Sala EINSTEIN UGR (virtual)

# Ruled real hypersurfaces in $\mathbb CP^n_p$

## Marilena Moruz Al.I. Cuza University of Iasi

H. Anciaux and K. Panagiotidou [1] initiated the study of non-degenerate real hypersurfaces in non-flat indefinite complex space forms in 2015. Next, in 2019 M. Kimura and M. Ortega [2] further developed their ideas, with a focus on Hopf real hypersurfaces in the indefinite complex projective space $\mathbb CP^n_p$. In this work we are interested in the study of non-degenerate ruled real hypersurfaces in $\mathbb CP^n_p$. We first define such hypersurfaces, then give basic characterizations. We also construct their parameterization. They are described as follows. Given a regular curve $\alpha$ in $\mathbb CP^n_p$, then the family of the complete, connected, complex $(n − 1)$-dimensional totally geodesic submanifolds orthogonal to $\alpha'$ and $J\alpha'$, where $J$ is the complex structure, generates a ruled real hypersurface. This representation agrees with the one given by M. Lohnherr and H. Reckziegel in the Riemannian case [3]. Further insights are given into the cases when the ruled real hypersurfaces are minimal or have constant sectional curvatures.

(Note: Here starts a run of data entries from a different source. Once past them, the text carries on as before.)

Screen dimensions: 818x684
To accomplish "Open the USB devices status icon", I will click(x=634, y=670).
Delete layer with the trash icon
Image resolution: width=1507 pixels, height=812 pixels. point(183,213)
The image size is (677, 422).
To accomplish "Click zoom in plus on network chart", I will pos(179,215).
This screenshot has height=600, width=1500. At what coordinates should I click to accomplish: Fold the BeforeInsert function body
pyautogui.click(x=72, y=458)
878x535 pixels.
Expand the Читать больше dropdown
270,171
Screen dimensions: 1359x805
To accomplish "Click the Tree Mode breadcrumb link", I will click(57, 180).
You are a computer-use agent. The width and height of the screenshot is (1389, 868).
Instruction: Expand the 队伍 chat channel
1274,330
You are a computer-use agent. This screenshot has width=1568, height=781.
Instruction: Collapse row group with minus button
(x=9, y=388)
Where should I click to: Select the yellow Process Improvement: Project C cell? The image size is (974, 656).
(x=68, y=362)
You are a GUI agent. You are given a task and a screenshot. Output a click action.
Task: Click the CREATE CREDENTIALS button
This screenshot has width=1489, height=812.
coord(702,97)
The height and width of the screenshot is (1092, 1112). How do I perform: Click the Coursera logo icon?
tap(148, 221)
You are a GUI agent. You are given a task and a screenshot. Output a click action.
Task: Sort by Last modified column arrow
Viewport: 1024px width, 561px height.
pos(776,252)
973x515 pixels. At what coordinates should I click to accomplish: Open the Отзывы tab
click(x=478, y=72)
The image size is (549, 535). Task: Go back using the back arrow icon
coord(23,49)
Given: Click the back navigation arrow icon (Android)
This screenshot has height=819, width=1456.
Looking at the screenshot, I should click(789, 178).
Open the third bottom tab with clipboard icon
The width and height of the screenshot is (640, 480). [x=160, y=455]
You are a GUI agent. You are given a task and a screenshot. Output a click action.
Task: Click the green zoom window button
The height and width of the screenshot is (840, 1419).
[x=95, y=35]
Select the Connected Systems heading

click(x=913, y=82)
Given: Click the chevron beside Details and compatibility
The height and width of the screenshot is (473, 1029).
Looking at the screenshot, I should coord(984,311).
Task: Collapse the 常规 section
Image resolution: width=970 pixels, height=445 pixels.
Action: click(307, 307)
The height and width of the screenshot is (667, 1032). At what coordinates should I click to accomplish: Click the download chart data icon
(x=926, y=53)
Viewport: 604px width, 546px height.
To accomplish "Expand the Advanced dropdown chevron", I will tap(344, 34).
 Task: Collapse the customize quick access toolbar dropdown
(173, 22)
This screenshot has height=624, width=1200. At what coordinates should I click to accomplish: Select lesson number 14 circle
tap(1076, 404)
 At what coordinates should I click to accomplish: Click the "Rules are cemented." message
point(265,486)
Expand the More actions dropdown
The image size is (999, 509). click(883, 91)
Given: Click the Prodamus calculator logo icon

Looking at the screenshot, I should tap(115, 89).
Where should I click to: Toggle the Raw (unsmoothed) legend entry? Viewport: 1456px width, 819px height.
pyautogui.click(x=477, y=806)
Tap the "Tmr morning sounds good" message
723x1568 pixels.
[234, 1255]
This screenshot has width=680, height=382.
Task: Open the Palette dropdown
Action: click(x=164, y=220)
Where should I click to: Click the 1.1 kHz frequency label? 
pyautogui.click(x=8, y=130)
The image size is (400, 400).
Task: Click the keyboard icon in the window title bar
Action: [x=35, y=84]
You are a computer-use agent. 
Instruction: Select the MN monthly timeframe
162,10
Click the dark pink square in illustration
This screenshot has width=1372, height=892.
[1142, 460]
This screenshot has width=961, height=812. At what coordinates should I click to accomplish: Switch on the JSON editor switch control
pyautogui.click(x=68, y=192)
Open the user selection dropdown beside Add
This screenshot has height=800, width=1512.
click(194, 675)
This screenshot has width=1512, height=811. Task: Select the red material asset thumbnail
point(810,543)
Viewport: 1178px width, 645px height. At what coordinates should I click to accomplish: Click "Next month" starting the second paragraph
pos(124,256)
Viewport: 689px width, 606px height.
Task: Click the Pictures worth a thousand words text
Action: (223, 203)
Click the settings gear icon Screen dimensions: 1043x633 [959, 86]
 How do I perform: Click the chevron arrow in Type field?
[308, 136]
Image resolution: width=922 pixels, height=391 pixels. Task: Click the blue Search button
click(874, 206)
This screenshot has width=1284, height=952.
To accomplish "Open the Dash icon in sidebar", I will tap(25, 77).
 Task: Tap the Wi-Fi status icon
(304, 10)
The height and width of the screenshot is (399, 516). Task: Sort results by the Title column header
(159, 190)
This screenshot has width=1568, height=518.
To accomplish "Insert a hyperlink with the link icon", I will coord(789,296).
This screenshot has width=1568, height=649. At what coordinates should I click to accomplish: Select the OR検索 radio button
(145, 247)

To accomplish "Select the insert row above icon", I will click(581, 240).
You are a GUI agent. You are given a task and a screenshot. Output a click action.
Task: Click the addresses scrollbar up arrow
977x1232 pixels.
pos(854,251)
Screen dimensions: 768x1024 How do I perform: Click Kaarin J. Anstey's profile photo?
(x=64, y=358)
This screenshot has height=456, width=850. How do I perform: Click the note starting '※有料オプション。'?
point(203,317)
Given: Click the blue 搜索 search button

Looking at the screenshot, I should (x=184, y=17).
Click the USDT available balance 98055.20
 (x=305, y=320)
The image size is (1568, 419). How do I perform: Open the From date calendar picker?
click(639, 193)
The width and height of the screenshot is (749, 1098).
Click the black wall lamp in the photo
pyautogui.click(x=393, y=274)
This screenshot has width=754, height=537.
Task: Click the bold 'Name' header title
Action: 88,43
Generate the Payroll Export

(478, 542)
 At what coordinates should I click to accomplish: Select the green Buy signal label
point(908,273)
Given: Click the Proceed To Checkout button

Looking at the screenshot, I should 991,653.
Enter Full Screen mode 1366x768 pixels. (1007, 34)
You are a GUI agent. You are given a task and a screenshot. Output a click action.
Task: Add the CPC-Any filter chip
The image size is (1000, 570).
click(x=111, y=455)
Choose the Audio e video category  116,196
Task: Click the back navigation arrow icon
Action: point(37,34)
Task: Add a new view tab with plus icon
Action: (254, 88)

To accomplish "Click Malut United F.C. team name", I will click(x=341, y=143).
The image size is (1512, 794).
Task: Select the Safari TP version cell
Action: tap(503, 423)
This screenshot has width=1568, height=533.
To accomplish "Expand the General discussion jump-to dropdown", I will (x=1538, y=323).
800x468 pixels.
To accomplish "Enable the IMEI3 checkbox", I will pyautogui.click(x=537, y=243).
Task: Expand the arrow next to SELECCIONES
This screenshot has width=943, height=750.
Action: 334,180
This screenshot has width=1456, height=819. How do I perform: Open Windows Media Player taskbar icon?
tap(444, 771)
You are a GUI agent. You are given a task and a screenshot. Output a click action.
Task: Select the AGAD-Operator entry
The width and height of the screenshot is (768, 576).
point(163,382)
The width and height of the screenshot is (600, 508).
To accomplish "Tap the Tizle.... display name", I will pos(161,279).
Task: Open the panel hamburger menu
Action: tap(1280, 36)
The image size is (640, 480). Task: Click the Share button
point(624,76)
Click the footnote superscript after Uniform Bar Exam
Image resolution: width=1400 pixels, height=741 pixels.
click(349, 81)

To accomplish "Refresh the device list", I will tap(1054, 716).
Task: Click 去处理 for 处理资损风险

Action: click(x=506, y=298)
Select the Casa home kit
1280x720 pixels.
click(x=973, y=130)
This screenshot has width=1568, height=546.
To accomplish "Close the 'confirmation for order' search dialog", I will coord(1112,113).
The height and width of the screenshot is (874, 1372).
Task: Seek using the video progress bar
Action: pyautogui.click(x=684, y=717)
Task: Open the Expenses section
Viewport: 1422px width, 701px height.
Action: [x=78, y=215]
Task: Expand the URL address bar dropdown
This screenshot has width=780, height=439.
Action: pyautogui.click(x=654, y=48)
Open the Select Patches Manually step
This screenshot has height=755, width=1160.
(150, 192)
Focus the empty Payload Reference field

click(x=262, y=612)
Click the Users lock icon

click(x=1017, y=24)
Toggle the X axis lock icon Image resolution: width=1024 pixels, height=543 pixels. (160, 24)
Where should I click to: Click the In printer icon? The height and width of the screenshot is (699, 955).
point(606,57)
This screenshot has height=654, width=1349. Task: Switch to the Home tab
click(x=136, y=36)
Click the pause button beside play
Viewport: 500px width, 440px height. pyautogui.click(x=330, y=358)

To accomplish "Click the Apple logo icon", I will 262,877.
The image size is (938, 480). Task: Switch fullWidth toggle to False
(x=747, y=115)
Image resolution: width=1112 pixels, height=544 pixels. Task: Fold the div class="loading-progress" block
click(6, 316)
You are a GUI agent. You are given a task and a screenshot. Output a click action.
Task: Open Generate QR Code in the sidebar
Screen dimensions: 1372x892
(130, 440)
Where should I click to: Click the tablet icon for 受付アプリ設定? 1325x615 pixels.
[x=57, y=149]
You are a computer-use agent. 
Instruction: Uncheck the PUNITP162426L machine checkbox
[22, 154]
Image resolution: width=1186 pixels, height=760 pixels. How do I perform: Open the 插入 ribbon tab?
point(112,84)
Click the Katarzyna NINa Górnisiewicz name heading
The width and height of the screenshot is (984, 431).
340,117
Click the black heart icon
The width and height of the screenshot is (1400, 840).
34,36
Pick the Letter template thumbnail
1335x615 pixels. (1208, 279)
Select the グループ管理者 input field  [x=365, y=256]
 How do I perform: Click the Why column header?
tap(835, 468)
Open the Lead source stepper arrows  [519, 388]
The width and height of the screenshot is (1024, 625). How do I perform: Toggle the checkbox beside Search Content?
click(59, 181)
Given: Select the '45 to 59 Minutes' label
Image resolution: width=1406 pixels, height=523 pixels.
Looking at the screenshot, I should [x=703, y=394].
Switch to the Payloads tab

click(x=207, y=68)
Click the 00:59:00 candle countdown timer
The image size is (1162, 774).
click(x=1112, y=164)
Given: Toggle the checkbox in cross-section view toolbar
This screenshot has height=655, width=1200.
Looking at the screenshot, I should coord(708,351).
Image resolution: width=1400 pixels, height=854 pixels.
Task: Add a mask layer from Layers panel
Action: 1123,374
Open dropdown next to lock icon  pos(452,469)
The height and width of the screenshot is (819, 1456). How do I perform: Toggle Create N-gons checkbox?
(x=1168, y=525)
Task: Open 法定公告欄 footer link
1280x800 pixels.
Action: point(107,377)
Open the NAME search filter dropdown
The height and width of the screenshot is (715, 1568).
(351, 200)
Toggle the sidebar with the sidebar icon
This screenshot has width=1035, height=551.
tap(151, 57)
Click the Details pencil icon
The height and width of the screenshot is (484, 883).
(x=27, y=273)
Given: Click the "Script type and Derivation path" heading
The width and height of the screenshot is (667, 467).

The present results are part of a joint work together with prof. M. Ortega and prof. J.D. Pérez.

[1] H. Anciaux, K. Panagiotidou, Hopf Hypersurfaces in pseudo-Riemannian complex and para-complex space forms, Diff. Geom. Appl. 42 (2015) 1-14.
[2] M. Kimura, M. Ortega, Hopf Real Hypersurfaces in Indefinite Complex Projective, Mediterr. J. Math. (2019) 16:27.
[3] M. Lohnherr, H. Reckziegel, On ruled real hypersurfaces in complex space forms. Geom. Dedicata 74 (1999), no. 3, 267–286.

Sala EINSTEIN UGR (virtual)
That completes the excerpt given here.